:: Goal of the exercise ::
The whole listing below should be printed again exactly, with no images.

'''

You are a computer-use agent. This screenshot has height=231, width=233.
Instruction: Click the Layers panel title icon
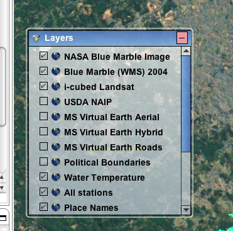pos(36,38)

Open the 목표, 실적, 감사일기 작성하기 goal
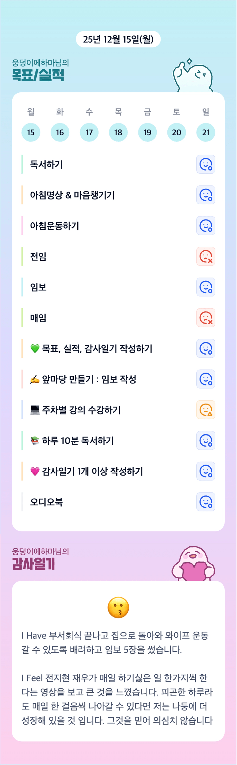click(x=97, y=349)
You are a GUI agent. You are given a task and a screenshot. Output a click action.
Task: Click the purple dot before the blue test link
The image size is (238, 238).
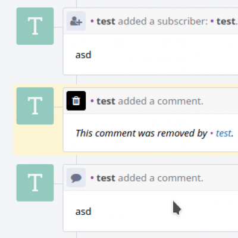point(212,133)
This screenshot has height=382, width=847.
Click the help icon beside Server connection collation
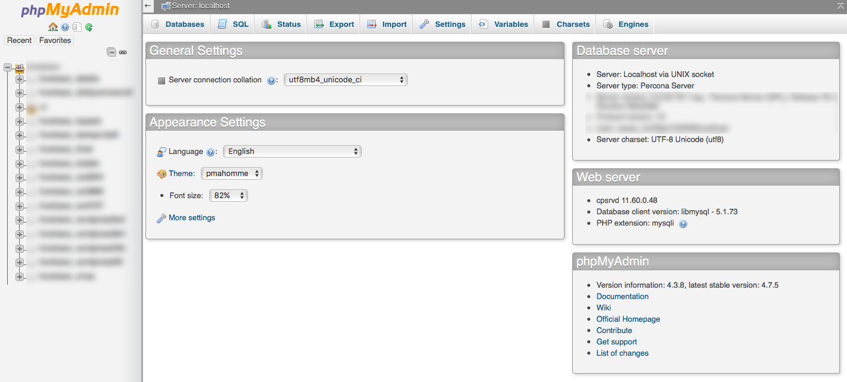point(271,80)
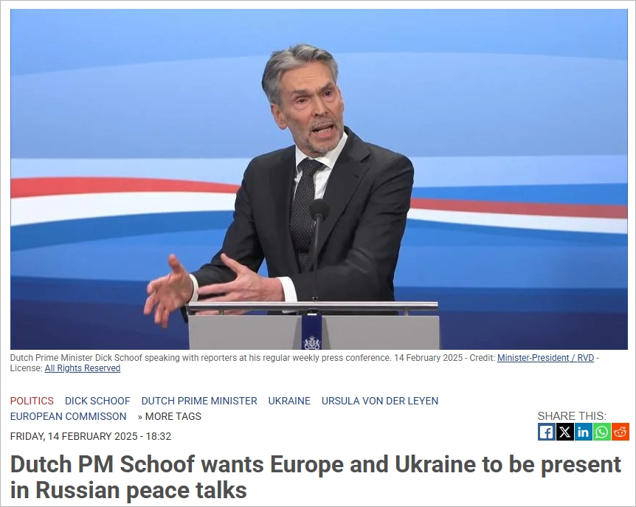The image size is (636, 507).
Task: Open the UKRAINE tag
Action: (x=289, y=401)
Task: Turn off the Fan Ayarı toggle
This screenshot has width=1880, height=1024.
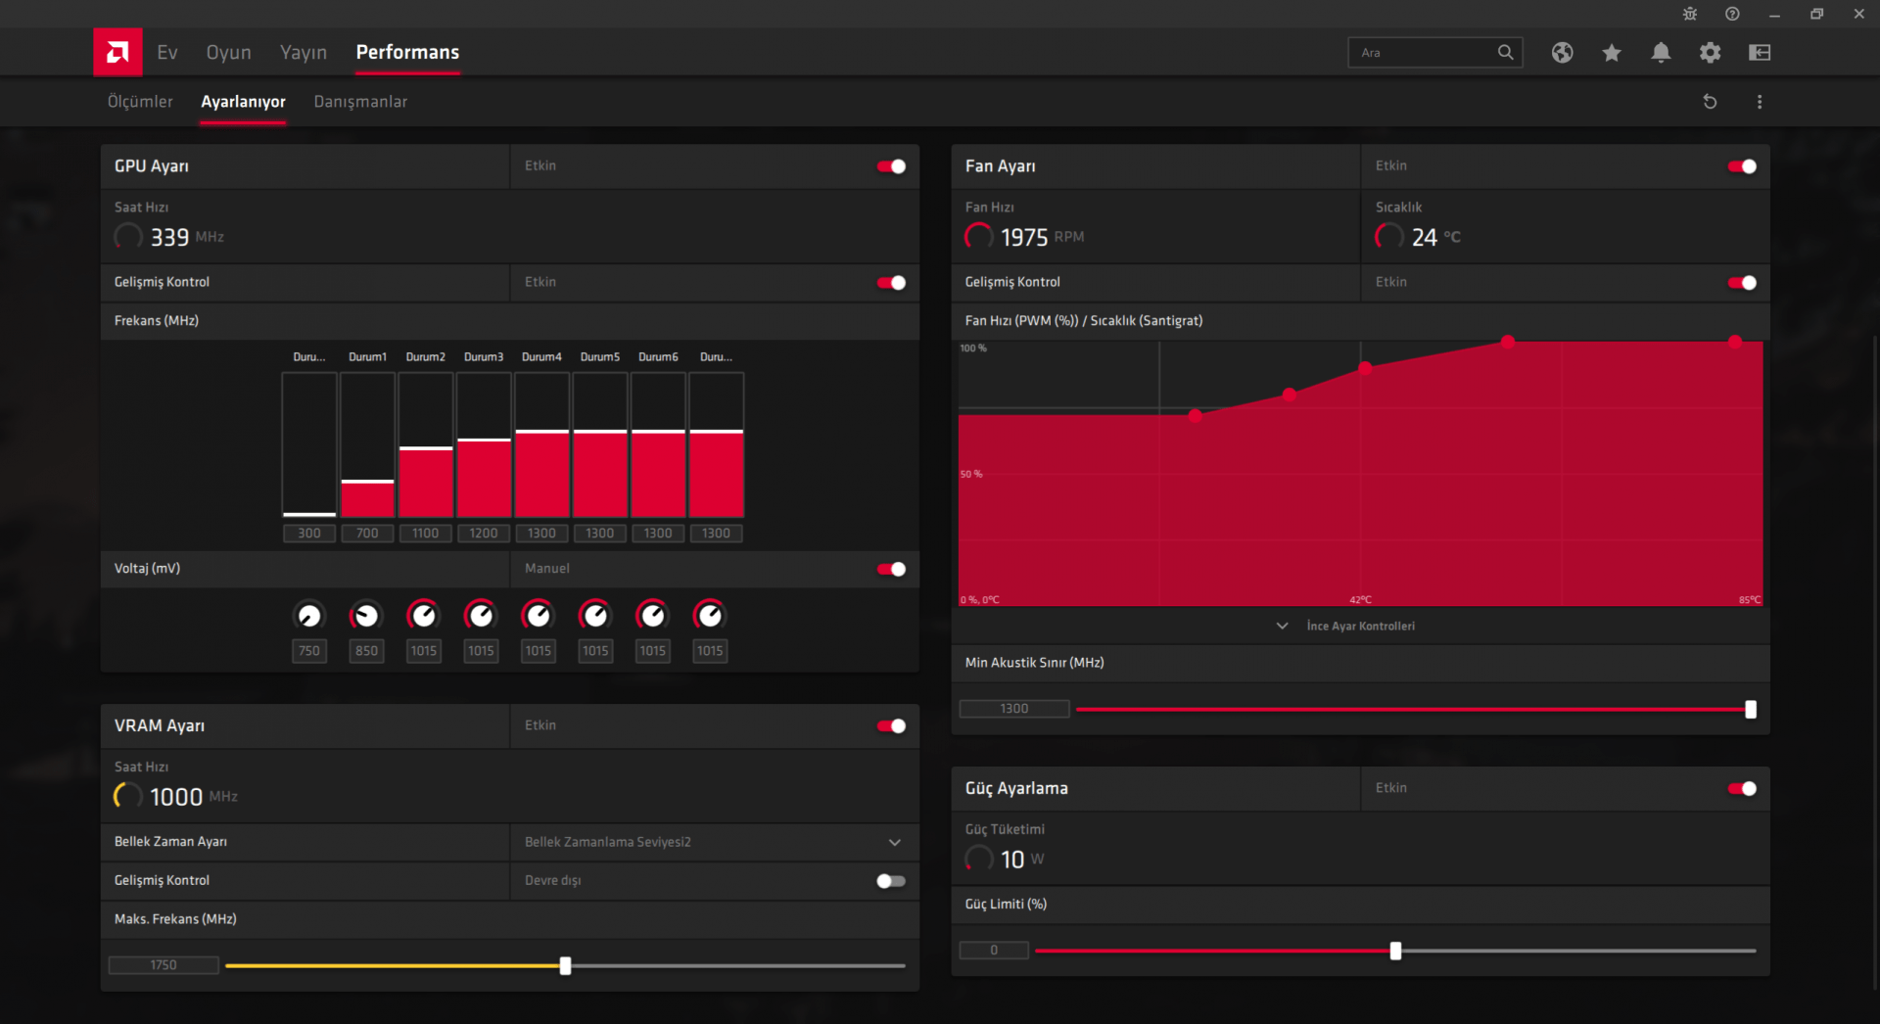Action: tap(1742, 166)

'''

:: Problem solution ::
You are a computer-use agent. This screenshot has height=231, width=233.
Instruction: Click the Layers panel title icon
pos(36,38)

Open the 목표, 실적, 감사일기 작성하기 goal
click(x=97, y=349)
You are a GUI agent. You are given a task and a screenshot. Output a click action.
Task: Click the purple dot before the blue test link
The image size is (238, 238).
point(212,133)
This screenshot has height=382, width=847.
Click the help icon beside Server connection collation
point(271,80)
The image size is (636, 507).
Task: Open the UKRAINE tag
Action: (x=289, y=401)
Task: Turn off the Fan Ayarı toggle
This screenshot has width=1880, height=1024.
Action: tap(1742, 166)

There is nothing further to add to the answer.